I saved the New York Reuben chips for two reasons: the snazzy red bag made me believe that these would be the best flavor and the Reuben chips looked like they’d taste a lot like barbecue chips, which are my absolute favorite form to consume potatoes in (if a chip can still rightly be called a potato after the ways it’s been processed). It seemed likely that they’d at least beat West Coast Truffle Fries and Greektown Gyro even if Southern Biscuits and Gravy went unseated for its understated yet compulsively snackable flavor.
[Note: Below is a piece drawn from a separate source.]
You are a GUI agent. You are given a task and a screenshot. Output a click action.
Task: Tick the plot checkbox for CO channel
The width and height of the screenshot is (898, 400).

To be honest, though, I was beginning to lose my faith in the contest’s integrity. There was something mysterious about the site’s state-by-state voting tracker, which seemed never to change. Plus it just seemed a little too convenient how regional people’s tastes seemed to be, like how all of the west coast seemed to be really into the West Coast Truffle Fries while New York Reuben was sweeping the east and Southern Biscuits and Gravy claimed the heart of the Midwest. Perhaps most personally insulting was the fact that my home, Oklahoma, was a “Greektown Gyro” state. Say what you will about our political leanings, but we know what does and doesn’t taste like meat. Getting to the truth wasn’t just about journalistic integrity and the pursuit of truth. I had to absolve Oklahomans from looking like morons.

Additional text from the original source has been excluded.